Desde su creación, en 1990, el Instituto Federal Electoral -ahora INE-, ha facilitado en México ejercicios democráticos con elecciones libres, legales y justas.
Su estructura y protagonismo ha posibilitado un tránsito de poderes pacífico. Desde un priismo autoritario, dos sexenios panistas consecutivos, el regreso del PRI y la aplastante irrupción de Morena.
También tuvo etapas difíciles, sobre todo, en elecciones donde los perdedores no aceptaron sus derrotas y acusaron al Instituto por los resultados. O dónde poderes fácticos como el que detentan los grupos criminales impusieron sus condiciones.

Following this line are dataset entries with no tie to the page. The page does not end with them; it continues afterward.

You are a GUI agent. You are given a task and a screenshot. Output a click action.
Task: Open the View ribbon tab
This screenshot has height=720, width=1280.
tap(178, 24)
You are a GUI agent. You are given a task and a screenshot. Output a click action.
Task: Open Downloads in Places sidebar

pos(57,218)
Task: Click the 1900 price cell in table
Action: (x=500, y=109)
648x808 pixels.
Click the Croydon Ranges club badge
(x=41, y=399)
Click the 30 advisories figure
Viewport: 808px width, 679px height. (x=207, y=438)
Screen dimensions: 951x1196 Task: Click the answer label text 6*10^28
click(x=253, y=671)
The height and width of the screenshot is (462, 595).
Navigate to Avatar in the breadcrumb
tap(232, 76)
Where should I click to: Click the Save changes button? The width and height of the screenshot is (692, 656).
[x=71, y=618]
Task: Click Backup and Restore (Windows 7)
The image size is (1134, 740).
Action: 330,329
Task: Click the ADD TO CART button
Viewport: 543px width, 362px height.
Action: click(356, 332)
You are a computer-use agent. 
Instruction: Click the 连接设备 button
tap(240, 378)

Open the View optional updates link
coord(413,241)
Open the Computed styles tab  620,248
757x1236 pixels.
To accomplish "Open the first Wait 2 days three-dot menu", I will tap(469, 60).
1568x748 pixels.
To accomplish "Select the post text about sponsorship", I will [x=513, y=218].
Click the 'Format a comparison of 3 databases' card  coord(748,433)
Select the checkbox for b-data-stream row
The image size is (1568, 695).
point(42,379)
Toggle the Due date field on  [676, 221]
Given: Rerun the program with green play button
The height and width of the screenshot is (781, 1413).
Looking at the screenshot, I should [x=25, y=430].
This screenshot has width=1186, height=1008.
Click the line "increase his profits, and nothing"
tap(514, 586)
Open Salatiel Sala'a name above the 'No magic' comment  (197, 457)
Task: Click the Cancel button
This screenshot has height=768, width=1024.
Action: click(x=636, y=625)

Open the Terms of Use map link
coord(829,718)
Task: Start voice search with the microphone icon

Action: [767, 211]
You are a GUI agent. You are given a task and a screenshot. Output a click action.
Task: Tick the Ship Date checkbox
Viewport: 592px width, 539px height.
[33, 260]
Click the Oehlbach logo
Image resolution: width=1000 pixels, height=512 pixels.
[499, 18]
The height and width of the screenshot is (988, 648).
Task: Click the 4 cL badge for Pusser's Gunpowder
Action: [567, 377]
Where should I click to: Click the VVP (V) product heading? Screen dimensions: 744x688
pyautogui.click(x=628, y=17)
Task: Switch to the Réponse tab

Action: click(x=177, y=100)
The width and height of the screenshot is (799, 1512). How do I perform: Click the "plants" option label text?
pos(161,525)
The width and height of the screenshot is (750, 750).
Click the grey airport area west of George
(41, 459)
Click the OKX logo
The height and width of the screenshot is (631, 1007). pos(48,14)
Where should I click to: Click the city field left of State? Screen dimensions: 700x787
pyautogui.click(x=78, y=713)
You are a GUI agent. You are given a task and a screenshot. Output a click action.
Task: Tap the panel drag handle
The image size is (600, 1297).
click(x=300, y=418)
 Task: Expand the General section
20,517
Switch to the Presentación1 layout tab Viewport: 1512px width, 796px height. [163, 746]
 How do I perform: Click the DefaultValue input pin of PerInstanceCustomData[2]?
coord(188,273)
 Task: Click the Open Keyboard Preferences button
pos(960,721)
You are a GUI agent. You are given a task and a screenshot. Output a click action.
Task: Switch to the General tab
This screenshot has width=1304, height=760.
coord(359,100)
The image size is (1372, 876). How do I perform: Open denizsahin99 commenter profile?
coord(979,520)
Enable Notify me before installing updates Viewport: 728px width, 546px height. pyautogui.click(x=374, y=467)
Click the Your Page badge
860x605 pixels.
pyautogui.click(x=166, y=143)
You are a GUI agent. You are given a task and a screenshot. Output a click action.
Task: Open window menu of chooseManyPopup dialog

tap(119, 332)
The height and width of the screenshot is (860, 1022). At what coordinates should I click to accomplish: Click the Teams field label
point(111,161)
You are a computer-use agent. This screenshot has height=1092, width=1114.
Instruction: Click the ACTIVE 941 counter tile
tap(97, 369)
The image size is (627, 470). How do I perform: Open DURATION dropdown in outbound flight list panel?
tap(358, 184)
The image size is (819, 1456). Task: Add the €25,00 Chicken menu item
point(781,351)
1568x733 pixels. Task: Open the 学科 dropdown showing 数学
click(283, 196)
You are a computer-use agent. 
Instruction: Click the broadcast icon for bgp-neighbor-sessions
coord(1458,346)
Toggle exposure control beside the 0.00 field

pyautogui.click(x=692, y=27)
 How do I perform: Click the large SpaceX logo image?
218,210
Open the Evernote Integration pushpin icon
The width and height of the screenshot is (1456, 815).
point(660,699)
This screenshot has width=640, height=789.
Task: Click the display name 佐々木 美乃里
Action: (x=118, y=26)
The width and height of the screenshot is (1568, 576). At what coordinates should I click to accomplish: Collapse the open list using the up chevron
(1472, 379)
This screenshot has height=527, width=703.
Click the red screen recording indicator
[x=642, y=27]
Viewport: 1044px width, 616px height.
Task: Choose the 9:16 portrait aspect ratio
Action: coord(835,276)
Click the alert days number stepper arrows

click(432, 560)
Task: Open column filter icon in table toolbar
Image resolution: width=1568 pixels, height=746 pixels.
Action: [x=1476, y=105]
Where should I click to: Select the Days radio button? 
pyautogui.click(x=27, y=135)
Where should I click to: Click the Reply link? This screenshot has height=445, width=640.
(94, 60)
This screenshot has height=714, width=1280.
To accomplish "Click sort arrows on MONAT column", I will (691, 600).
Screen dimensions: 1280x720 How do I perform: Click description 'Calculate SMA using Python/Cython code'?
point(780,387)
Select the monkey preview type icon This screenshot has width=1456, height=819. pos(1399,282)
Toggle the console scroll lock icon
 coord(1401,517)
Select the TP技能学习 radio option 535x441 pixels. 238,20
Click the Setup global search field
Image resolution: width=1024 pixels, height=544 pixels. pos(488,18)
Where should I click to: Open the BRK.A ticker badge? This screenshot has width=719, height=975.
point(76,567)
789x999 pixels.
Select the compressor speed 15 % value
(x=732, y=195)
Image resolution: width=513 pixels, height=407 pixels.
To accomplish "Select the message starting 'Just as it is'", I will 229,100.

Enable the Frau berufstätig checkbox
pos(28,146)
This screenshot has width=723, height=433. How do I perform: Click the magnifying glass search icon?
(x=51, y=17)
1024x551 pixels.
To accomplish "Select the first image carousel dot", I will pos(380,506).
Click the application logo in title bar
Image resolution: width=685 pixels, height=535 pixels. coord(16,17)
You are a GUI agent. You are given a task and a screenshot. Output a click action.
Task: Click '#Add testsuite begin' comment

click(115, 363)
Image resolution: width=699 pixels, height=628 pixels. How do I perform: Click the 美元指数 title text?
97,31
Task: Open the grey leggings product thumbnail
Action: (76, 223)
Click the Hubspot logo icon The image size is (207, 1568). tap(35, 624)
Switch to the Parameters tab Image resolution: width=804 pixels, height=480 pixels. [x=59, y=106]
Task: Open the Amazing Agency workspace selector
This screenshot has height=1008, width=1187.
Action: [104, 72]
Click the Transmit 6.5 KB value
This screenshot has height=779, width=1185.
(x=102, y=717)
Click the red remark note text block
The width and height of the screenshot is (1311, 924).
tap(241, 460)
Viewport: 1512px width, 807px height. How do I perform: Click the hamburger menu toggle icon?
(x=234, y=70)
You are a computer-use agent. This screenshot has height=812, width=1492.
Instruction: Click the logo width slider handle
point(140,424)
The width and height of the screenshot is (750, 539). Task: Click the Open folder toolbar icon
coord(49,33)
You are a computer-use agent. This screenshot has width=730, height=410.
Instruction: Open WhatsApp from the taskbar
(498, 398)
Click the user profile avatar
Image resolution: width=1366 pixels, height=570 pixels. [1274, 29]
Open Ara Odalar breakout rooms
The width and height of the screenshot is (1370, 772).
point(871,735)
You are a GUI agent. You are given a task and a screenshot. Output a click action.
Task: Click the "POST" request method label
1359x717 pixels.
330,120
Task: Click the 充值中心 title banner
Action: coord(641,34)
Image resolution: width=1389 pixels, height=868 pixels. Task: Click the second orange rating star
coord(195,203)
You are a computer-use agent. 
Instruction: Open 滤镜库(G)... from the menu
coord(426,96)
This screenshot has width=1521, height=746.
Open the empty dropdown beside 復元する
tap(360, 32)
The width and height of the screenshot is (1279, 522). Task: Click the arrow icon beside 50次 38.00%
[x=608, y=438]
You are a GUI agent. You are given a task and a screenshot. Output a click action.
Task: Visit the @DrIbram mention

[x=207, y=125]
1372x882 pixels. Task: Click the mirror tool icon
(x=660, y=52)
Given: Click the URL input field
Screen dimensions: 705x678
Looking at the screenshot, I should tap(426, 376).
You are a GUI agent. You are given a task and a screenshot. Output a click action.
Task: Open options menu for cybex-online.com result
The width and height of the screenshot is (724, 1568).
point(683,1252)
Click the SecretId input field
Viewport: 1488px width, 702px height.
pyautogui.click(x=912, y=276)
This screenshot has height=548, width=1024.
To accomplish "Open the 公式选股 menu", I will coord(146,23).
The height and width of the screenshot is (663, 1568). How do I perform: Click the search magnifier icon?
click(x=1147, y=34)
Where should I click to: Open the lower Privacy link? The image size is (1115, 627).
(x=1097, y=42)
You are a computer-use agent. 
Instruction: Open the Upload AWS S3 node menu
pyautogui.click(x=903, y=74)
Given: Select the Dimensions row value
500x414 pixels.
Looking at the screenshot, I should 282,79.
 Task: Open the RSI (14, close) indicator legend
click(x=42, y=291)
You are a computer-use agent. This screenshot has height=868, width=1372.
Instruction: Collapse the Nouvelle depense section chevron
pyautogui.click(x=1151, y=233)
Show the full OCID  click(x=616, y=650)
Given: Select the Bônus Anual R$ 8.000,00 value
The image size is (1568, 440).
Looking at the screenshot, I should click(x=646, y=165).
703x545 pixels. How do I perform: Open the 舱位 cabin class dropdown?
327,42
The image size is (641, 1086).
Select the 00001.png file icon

Una Institución perfectible, pero con autoridad para mantener su autonomía e independencia. Coartarla sería un tiro de gracia para la incipiente democracia que experimenta nuestro país.
México requiere un árbitro electoral fuerte, que defienda la voluntad de los votantes y no de los gobiernos ni de los caprichos en turno. Que mantenga la confianza en el escrutinio de los votos y la inmediatez de los resultados de los comicios.
Después de la elección más competida que se haya registrado en México, hubo una Reforma Electoral (2007-2008) que obligó la salida anticipada de Luis Carlos Ugalde de la presidencia del entonces IFE y de cinco consejeros.
En 2014 con el cambio de nombre de IFE a INE se disolvió el Consejo Electoral y ahora la propuesta es desaparecer el Consejo General y hacer rotativa la presidencia cada tres años, lo que obligaría a Lorenzo Córdova a dejar la presidencia el próximo año y el cambio de tres consejeros.
Sin embargo, a pesar de que las reformas son para perfeccionar el desempeño de las instituciones, también hay que advertir que cada reforma tiene la rúbrica (y los deseos) de la oposición.
Lo raro es que esta iniciativa no parte de la oposición, sino de un diputado con doctorado en la oposición y que ahora es integrante del partido en el poder, Pablo Gómez. De ser aprobada su propuesta, la presidencia del INE dependerá de quien tenga el control en la Cámara de Diputados.
Habría que preguntarse si las modificaciones que se han realizado han servido para robustecer y empoderar al órgano electoral. Yo creo que no.
De hecho han sido varios los intentos de vulnerar la autonomía e imparcialidad del órgano electoral por parte de los gobiernos en turno. El camino de casi tres décadas no ha sido fácil y se ha complicado con cada alternancia del poder. Y ese es el riesgo, perder lo que se ha logrado a partir de 1977 con la Reforma Electoral que se considera el inicio del proceso de transición a la democracia.
A pesar de ello, el desempeñó del INE ha llegado a destacar a nivel internacional como ejemplo de transparencia, lo cual no lo exime de reconocer sus debilidades y ostentosidades.
Siempre sale a colación lo caro que es el Instituto, los gastos onerosos, altos salarios, prestaciones y privilegios excesivos.
A esto súmele los vacíos legales que aún permiten por debajo de la mesa el financiamiento ilegal en las campañas, el rebase de los recursos permitidos y lo principal que casi nunca se logra, el piso parejo para todos los candidatos.
Pensar en una reforma de largo plazo para el INE, se antoja complicado, porque cada elección hay alguna inconformidad de la oposición a pesar de que en el panorama político, las últimas tres elecciones presidenciales, las han ganado tres diferentes partidos políticos.